**** Extracted records

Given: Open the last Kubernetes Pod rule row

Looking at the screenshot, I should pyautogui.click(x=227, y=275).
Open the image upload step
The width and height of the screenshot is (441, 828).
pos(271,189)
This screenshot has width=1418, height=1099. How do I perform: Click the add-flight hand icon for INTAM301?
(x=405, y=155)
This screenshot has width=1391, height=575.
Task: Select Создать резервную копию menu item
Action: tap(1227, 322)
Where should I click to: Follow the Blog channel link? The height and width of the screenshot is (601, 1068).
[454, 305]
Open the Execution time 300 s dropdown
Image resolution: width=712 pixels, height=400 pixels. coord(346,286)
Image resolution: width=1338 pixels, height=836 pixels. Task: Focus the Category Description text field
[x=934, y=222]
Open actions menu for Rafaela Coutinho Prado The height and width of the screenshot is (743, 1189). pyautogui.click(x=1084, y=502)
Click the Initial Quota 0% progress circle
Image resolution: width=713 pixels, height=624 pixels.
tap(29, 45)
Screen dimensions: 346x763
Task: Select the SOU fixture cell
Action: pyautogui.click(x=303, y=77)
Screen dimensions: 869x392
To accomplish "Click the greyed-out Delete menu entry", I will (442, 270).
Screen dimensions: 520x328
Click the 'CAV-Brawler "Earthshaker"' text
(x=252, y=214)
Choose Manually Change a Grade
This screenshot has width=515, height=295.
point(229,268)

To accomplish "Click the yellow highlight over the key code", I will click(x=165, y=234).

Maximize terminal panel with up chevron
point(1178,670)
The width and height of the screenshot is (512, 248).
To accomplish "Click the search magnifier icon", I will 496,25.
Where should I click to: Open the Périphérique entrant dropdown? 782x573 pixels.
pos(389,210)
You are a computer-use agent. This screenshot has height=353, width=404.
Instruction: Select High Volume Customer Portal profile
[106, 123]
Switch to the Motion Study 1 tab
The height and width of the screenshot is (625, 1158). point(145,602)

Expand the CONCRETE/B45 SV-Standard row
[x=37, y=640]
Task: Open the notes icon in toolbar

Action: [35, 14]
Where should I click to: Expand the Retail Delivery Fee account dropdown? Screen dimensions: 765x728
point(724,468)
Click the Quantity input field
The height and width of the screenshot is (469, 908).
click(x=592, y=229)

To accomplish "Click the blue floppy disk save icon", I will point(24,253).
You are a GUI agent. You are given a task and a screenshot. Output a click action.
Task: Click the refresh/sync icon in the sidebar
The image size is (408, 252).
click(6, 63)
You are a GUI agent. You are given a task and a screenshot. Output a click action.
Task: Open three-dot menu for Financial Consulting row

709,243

********

Could you put the material above into a numbered list, one line per entry and with the blank lines left out?

1. Given: Open the last Kubernetes Pod rule row
2. Looking at the screenshot, I should pyautogui.click(x=227, y=275).
3. Open the image upload step
4. The width and height of the screenshot is (441, 828).
5. pos(271,189)
6. This screenshot has width=1418, height=1099. How do I perform: Click the add-flight hand icon for INTAM301?
7. (x=405, y=155)
8. This screenshot has width=1391, height=575.
9. Task: Select Создать резервную копию menu item
10. Action: tap(1227, 322)
11. Where should I click to: Follow the Blog channel link? The height and width of the screenshot is (601, 1068).
12. [454, 305]
13. Open the Execution time 300 s dropdown
14. Image resolution: width=712 pixels, height=400 pixels. coord(346,286)
15. Image resolution: width=1338 pixels, height=836 pixels. Task: Focus the Category Description text field
16. [x=934, y=222]
17. Open actions menu for Rafaela Coutinho Prado The height and width of the screenshot is (743, 1189). pyautogui.click(x=1084, y=502)
18. Click the Initial Quota 0% progress circle
19. Image resolution: width=713 pixels, height=624 pixels.
20. tap(29, 45)
21. Screen dimensions: 346x763
22. Task: Select the SOU fixture cell
23. Action: pyautogui.click(x=303, y=77)
24. Screen dimensions: 869x392
25. To accomplish "Click the greyed-out Delete menu entry", I will (442, 270).
26. Screen dimensions: 520x328
27. Click the 'CAV-Brawler "Earthshaker"' text
28. (x=252, y=214)
29. Choose Manually Change a Grade
30. This screenshot has width=515, height=295.
31. point(229,268)
32. To accomplish "Click the yellow highlight over the key code", I will click(x=165, y=234).
33. Maximize terminal panel with up chevron
34. point(1178,670)
35. The width and height of the screenshot is (512, 248).
36. To accomplish "Click the search magnifier icon", I will 496,25.
37. Where should I click to: Open the Périphérique entrant dropdown? 782x573 pixels.
38. pos(389,210)
39. You are a computer-use agent. This screenshot has height=353, width=404.
40. Instruction: Select High Volume Customer Portal profile
41. [106, 123]
42. Switch to the Motion Study 1 tab
43. The height and width of the screenshot is (625, 1158). point(145,602)
44. Expand the CONCRETE/B45 SV-Standard row
45. [x=37, y=640]
46. Task: Open the notes icon in toolbar
47. Action: [35, 14]
48. Where should I click to: Expand the Retail Delivery Fee account dropdown? Screen dimensions: 765x728
49. point(724,468)
50. Click the Quantity input field
51. The height and width of the screenshot is (469, 908).
52. click(x=592, y=229)
53. To accomplish "Click the blue floppy disk save icon", I will point(24,253).
54. You are a GUI agent. You are given a task and a screenshot. Output a click action.
55. Task: Click the refresh/sync icon in the sidebar
56. The image size is (408, 252).
57. click(6, 63)
58. You are a GUI agent. You are given a task and a screenshot. Output a click action.
59. Task: Open three-dot menu for Financial Consulting row
60. 709,243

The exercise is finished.